[INSTRUCTIONS TO FOLLOW]
Please go through the records below and return every line holding the word "description".

[GIVEN RECORDS]
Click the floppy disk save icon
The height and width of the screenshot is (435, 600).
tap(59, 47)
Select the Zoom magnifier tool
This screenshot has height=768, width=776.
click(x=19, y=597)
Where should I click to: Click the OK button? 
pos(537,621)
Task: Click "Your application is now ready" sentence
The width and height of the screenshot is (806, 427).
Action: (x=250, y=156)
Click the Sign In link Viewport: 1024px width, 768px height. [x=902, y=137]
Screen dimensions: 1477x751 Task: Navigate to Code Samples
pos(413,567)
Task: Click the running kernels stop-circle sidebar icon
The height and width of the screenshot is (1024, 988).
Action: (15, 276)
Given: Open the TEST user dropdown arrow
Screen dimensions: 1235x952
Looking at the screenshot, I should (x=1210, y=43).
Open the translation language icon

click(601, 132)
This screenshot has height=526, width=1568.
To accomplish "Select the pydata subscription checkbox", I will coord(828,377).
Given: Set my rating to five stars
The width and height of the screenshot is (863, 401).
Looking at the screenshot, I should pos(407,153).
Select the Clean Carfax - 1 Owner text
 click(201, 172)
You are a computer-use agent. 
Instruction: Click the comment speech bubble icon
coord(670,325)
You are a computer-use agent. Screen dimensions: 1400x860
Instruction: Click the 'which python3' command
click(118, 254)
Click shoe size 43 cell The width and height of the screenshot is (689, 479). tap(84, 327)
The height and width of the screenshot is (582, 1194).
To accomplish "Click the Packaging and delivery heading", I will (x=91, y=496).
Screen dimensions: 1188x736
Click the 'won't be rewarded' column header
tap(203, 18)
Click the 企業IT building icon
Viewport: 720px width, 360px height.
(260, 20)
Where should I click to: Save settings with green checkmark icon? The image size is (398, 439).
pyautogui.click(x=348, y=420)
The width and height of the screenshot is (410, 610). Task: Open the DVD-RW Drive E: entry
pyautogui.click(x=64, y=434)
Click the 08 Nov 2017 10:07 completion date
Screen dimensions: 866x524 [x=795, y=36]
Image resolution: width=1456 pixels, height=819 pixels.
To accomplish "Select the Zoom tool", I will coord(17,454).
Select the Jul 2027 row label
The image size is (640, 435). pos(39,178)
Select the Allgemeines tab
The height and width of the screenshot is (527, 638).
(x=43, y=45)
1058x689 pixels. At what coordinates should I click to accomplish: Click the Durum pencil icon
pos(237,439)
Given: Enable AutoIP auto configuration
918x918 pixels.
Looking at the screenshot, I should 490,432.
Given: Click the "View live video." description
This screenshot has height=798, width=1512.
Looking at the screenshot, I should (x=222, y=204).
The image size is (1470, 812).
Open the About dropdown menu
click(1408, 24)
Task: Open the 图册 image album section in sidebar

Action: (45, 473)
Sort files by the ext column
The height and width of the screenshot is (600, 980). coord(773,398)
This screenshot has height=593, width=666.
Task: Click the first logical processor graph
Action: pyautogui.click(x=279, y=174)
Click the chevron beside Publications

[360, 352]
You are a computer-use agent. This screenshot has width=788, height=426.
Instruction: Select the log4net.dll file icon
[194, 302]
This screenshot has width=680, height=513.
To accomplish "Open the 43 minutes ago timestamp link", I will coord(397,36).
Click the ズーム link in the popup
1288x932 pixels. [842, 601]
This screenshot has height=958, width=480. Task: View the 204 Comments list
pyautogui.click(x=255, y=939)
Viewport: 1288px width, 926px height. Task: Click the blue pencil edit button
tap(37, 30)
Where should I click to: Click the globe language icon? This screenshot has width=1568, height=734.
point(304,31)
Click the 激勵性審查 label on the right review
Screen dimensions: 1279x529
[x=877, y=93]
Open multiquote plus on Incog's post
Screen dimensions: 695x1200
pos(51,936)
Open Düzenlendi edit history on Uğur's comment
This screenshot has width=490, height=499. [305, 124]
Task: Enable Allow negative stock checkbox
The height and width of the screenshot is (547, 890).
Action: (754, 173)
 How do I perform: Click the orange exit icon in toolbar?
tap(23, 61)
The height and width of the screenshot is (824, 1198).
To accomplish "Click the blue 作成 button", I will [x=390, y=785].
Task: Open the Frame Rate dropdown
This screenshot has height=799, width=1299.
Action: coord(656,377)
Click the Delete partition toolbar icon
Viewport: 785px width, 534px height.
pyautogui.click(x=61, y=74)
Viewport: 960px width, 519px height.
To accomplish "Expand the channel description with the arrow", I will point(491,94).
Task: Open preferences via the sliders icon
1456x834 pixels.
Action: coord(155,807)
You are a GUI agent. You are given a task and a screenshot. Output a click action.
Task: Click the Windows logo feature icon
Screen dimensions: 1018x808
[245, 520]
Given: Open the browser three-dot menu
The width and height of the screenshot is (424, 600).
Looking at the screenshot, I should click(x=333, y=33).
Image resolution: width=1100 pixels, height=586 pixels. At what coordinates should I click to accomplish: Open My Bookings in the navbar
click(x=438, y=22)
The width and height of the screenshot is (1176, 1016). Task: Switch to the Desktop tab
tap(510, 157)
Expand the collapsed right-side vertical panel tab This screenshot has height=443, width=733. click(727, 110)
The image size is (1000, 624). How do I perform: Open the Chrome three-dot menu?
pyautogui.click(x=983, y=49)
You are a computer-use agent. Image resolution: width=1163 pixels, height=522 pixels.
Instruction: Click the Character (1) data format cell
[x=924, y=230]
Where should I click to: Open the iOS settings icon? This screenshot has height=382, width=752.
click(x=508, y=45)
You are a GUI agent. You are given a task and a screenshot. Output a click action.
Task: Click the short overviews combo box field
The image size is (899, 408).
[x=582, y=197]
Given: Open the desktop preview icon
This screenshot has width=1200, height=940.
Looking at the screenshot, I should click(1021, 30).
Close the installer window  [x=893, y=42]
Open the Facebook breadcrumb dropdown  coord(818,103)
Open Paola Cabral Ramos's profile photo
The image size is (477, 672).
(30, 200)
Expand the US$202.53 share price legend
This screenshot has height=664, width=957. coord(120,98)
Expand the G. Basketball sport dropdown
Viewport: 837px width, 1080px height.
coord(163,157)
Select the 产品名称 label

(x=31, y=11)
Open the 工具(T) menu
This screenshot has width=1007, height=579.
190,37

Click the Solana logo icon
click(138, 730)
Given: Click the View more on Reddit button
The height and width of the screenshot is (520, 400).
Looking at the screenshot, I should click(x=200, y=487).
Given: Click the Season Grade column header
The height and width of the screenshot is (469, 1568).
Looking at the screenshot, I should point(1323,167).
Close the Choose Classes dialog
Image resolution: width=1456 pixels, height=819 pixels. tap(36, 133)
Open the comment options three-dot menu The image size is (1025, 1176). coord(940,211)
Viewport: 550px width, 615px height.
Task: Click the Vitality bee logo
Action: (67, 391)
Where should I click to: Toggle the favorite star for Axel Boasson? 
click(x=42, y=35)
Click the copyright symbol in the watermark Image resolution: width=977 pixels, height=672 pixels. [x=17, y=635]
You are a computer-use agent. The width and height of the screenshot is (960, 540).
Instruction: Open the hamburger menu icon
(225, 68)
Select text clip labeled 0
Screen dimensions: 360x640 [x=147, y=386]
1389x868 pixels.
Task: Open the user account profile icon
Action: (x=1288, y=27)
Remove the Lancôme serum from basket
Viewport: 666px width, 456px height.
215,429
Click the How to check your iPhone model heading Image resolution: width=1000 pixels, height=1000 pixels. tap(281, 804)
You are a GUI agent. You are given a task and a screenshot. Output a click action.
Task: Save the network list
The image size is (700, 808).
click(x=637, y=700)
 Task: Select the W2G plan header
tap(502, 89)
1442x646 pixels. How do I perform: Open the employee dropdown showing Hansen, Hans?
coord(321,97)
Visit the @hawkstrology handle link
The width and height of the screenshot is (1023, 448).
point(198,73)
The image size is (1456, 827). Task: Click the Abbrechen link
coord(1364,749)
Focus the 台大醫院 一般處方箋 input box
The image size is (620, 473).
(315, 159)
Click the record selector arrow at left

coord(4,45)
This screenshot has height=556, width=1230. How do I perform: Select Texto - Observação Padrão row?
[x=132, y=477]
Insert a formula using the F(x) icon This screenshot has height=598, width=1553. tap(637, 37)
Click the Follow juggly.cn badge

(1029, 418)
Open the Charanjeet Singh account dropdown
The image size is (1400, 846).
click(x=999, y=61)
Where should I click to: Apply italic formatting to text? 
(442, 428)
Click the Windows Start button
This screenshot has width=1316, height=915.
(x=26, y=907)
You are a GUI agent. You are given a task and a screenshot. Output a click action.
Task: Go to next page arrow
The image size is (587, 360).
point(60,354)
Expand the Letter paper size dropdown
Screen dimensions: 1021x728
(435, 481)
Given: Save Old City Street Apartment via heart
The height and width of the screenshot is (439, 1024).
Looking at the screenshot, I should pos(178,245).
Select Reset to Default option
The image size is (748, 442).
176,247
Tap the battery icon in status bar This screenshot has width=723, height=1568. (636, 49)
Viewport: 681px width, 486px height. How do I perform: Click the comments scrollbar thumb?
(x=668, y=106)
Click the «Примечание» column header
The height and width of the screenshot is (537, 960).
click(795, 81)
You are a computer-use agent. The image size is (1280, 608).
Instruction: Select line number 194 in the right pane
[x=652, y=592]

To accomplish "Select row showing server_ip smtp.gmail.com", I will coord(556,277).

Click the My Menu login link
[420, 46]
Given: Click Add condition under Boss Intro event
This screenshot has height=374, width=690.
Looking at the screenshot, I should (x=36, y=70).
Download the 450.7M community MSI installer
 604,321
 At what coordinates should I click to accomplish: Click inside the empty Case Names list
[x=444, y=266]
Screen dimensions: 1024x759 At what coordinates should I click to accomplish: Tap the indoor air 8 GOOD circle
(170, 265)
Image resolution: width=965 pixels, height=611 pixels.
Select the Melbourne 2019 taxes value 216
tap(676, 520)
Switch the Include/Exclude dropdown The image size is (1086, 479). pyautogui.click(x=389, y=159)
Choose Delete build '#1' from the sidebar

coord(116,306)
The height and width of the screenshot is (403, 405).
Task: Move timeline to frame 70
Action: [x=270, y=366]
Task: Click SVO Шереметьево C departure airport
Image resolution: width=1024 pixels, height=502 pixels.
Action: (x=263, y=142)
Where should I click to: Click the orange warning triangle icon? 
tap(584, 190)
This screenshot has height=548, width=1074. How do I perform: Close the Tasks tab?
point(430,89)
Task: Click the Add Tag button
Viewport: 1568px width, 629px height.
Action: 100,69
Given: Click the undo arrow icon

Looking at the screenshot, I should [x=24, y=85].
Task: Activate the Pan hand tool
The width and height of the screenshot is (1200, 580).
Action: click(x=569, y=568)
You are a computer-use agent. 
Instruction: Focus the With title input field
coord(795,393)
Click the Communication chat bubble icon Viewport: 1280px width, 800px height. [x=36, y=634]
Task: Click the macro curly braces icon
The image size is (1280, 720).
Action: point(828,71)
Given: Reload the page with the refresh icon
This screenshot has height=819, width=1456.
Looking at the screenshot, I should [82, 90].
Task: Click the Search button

[RESPONSE BELOW]
Given: Click the "View live video." description
To accomplish "Expand the channel description with the arrow", I will point(491,94).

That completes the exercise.